— Ты щаго ж ето, выползынь змеинай, батьку варом обдаешь? — кричал атаман, — аль лупалки тваи повылазали? Вона же бощка с холодною водою стоить, разбавляти же надоть….
— Прости, батя, — спешно извинялся Кондратий, — задумался я!
— О княжей дощке мысли тваи? — вопрошал атаман, — смотри сын, уж дюжа знатнай у табе замах, как ба осещки не выло!
— Князь согласен выдать Мирославу за меня! — поведал Кондратий.
— Ет вона табе гутарила? — поинтересовался атаман.
— Да, батя! — сознался Кондратий, — а ты-то с маманей не будешь против?
— Дак щаго ж супротив итить? — парировал атаман, — ты казак вольнай! Токма ишшо раз гутарю табе, добре смотри, штоба осещки не вышло.
На торжественном ужине, первым по обычаю, выступил старейшина Харлан Шадра, после него атаман, князь Новосильцев тоже попросил слова. Все трое хвалили и чествовали казаков, участвующих походе на Азов под командованием сотника Бакланова, которому тоже дали слово. Кондратий в атмосфере всеобщего веселья и ликования не сводил глаз с Мирославы. Она сидела на местах для почётных гостей, рядом с отцом и Белояром почти напротив его и атамана. Рассказывая о походе, Бакланов постоянно восхвалял Кондратия, он благодарил его за сообразительность, ясновидение, отвагу и бесстрашие в сечи. От этого Кондратию было неловко и даже немного противно, он ждал удобного момента сбежать из-за стола и втроём с Мирославой и Белояром отправиться на другой берег Дона в станицу.
Когда победная эйфория ужина начала стихать, Кондратий, подмигнув Белояру и княжне, поднялся из-за стола и нырнул в темноту, куда не проникал свет от зажжённых факелов. А ещё спустя время все они, трое плыли в лодке на другую сторону Дона, где в станице тоже шло гуляние. Слышна была удалая казачья песня, а мелодия, исполняемая на шене, далеко растекалась над гладью Дона, словно утренний туман. Лодка причалила немного в стороне от крайней станичной улочки и, вытащив её на берег, чтобы не унесло течением, молодые люди направились в станицу. Кондратий тут же обнял княжну за талию, и она нисколько не сопротивлялась этому, а Белояр сделал вид, что не замечает их тяги друг к другу. Неожиданно из темноты возник силуэт девушки, она молча стояла на берегу и не решалась окликнуть идущих к станице Белояра, и Кондратия с Мирославой.

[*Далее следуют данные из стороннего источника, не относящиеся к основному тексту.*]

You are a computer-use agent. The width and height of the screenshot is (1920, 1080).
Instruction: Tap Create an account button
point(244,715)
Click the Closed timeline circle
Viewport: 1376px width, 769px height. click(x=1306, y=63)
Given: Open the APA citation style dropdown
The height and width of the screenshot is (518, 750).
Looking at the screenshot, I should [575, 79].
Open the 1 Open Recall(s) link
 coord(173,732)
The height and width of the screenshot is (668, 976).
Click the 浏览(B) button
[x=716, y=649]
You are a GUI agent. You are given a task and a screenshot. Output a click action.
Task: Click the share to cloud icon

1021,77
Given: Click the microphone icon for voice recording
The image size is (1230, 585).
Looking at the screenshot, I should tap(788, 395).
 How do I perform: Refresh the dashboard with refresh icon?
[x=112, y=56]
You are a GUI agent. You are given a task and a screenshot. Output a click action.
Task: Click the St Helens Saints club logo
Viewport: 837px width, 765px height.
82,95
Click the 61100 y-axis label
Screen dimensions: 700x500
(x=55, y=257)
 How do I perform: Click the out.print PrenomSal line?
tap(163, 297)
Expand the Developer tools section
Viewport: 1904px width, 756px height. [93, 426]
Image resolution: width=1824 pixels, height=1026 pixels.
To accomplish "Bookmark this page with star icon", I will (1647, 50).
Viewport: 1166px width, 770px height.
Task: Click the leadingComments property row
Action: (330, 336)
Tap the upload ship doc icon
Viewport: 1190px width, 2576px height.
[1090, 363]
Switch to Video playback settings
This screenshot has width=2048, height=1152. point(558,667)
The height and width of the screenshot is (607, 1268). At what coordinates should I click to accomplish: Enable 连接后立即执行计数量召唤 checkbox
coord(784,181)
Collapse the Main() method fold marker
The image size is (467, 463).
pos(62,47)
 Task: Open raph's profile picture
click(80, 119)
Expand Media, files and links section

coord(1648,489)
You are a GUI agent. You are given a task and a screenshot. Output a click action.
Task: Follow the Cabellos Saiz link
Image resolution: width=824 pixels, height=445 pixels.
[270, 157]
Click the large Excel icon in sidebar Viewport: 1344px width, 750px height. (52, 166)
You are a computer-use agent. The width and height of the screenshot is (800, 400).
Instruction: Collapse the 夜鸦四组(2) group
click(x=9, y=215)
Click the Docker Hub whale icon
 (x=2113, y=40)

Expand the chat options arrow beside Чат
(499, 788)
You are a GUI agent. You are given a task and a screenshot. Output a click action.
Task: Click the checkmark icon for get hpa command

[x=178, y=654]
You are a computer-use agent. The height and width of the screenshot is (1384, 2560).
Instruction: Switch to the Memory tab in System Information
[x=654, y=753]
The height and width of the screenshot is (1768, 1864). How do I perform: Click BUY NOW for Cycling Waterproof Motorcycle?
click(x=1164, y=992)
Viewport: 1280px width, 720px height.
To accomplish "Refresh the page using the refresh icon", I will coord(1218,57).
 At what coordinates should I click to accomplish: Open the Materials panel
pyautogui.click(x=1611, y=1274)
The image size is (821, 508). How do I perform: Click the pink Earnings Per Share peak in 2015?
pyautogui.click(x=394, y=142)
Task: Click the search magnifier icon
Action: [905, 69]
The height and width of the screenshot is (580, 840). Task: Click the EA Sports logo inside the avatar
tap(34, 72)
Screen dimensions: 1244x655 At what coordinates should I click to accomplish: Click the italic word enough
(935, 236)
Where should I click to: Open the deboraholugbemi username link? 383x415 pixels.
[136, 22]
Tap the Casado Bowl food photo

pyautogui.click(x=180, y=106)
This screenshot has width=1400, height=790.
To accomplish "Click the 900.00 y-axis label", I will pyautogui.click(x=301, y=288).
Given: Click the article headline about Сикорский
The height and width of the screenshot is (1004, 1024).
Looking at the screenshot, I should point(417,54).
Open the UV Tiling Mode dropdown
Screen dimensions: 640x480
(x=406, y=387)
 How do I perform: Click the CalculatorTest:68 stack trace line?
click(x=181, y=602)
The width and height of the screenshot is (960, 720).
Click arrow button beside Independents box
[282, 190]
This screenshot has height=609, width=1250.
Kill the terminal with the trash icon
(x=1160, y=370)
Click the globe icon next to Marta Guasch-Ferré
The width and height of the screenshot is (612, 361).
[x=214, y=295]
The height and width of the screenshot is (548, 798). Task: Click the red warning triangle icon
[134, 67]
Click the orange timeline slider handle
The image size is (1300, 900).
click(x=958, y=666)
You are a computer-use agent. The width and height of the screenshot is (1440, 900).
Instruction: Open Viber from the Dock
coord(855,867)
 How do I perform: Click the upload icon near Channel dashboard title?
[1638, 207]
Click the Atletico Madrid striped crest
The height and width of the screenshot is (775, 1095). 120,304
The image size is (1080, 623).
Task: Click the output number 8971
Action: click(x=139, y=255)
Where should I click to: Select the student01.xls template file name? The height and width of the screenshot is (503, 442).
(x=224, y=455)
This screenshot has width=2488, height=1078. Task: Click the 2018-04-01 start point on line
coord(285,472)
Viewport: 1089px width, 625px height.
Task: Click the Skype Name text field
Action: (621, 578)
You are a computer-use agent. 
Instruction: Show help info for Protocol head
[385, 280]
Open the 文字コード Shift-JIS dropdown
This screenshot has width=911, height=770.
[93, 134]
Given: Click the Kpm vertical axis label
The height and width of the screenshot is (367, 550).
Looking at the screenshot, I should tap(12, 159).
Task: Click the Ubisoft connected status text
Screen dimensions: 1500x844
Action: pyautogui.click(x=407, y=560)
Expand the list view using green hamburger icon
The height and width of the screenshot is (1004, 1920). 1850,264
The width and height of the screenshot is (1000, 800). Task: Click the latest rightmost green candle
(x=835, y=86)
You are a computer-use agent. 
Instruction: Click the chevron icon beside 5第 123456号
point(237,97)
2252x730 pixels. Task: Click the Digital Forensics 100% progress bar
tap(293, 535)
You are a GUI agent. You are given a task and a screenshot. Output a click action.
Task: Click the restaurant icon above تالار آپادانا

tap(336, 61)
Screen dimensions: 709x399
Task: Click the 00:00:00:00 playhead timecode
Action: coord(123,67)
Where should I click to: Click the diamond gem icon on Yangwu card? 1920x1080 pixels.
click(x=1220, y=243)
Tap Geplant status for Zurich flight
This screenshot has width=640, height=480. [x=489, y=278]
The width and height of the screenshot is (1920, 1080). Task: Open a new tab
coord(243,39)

— Анфиса, это ты? — спросил Белояр.
— Я ожидаю табя тута уж битай щас! — ответила девушка, — а хтой-то с тобою?
— Ты уже брата двоюродного не признаешь? — упрекнул девушку Кондратий, — ох, смотри у меня!
Белояр познакомил Анфису с сестрой Мирославой и четверо влюблённых молодых людей продолжили путь туда, откуда доносился смех и шум веселья станичной молодёжи. Анфиса была болтливой девкой и всю дорогу щебетала, не умолкая. Она уже наслышанная подвигом своего ухажёра, то ли умышленно, то ли действительно так говорили в станице, хвалила его за отвагу. По её словам, это он, Белояр изрубил всех турок на куски и потопил их корабль, а испуганный турецкий военачальник сам сдался ему в плен. Белояр, Кондратий и Мирослава громко смеялись с «последних новостей» Анфисы о сражении, но никто из них не пожелал опровергать девушку, чтобы не портить ей настроение. Вскоре молодые люди вышли на улицу, где в полном разгаре было веселье.